Stock Market Bottoms Don't Require Capitulation but it Sure Does Help

One of the advantages of getting older is experience and the wisdom that (supposedly) comes with it. I would say that over 30 years of playing 'The Greatest Game' would qualify me as an experienced investor. While the education process hasn't always been fun, I have seen lots of different type markets and I've learned a lot from both the bear markets and the bull markets not to mention quite a bit from history books. Those who don't study market history are doomed to repeat the painful parts of it, in my opinion.


Lately, I've heard many pundits calling for a bottom to the stock market collapse and and I've heard just as many calling for the end of economic civilization as we know it today. The truth of the matter is that nobody can perfectly predict the future although some investors are clearly better than others at weighing the preponderance of the evidence and making probability based investment decisions. The best investors I've known are not generally the ones that call market or stock direction the best, rather they are the best managers of risk. Please reread that last sentence because it is the closest thing to an absolute truth that I've seen in 30 plus years in this game.


The chart below shows the S&P 500 along with the VIX plotted below it. Spikes above the dotted line at 40 in the bottom pane have generally signalled climatic action coinciding with significant market bottoms.


Let me be clear that for now, with the information that I have today, I think US equities are still in a secular bull market and I haven't wavered on that at all. But the story that seems to be making the rounds in the financial press lately is that there has been no capitulation and that the stock market can't bottom without capitulation. According to Investopedia, "Capitulation in finance describes the dramatic surge of selling pressure in a declining market or security that marks a mass surrender by investors. The resulting dramatic drop in market prices can mark the end of a decline, since those who didn't sell during a panic are unlikely to do so soon after. Capitulation typically follows significant downturns in price, which can take place even as many investors remain bullish. As the downturn accelerates, it reaches a point where the selling by the investors unwilling to suffer further losses snowballs, leading to a dramatic plunge in price."
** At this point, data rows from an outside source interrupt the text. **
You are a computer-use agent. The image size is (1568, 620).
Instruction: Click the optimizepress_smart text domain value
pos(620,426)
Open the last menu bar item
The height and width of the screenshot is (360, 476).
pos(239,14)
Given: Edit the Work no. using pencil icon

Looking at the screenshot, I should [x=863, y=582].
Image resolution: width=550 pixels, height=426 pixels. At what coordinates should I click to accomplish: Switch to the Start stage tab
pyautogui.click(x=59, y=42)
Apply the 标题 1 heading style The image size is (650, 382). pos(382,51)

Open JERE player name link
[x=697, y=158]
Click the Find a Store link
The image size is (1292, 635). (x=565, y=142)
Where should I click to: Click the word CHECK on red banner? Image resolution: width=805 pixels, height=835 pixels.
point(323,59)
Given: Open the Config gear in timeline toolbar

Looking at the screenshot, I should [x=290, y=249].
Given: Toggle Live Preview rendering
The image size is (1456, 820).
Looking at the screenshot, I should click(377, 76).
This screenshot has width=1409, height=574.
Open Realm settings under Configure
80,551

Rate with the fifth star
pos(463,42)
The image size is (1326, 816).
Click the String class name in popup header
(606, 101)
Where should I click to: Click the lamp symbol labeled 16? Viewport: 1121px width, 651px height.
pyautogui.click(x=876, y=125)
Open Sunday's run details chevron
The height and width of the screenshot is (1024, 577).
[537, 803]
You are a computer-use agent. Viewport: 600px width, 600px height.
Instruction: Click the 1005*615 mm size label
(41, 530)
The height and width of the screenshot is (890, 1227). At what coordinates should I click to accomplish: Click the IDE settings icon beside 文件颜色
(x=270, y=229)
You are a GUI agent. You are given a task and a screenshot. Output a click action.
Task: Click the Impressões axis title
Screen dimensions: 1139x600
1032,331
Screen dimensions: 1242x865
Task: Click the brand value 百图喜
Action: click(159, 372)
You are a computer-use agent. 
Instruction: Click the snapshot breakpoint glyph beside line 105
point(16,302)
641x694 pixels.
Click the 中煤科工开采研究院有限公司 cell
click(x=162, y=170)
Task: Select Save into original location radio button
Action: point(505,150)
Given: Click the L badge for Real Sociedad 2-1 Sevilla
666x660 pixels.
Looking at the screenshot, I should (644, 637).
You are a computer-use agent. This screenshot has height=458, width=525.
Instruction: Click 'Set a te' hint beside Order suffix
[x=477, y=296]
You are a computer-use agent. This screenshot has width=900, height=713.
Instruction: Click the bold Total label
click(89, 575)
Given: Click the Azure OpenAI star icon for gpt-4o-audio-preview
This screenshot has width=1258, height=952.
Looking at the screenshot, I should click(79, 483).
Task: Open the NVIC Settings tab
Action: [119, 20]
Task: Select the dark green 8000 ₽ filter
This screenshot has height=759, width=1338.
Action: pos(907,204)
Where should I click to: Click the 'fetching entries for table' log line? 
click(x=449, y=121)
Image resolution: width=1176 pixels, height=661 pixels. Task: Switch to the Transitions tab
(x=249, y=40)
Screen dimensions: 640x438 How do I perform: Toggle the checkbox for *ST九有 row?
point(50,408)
But the stock market can do anything it wants, with or without capitulation. Consider the following from Anatomy of the Bear by Russell Napier. "The 1982 bear market is again marked by the absence of a final slump in stock prices on high volumes. The great final slump in prices on high volume was as absent in 1982 as it was in 1921,1932, and 1949. The belief in the necessity of such an episode discouraged some investors in 1982. Alfred E. Goldman, of A.G. Edwards & Sons, stated that in the absence of such high volume selling in the market's final decline indicated that the bear market was not over. Ten days after the rally began, Richard McCabe of Merrill Lynch doubted the sustainability of the market rise in the absence of the capitulation event." Well the history books are closed on that chapter as the great bull run of the 1980s and 1990s was just getting warmed up -without capitulation.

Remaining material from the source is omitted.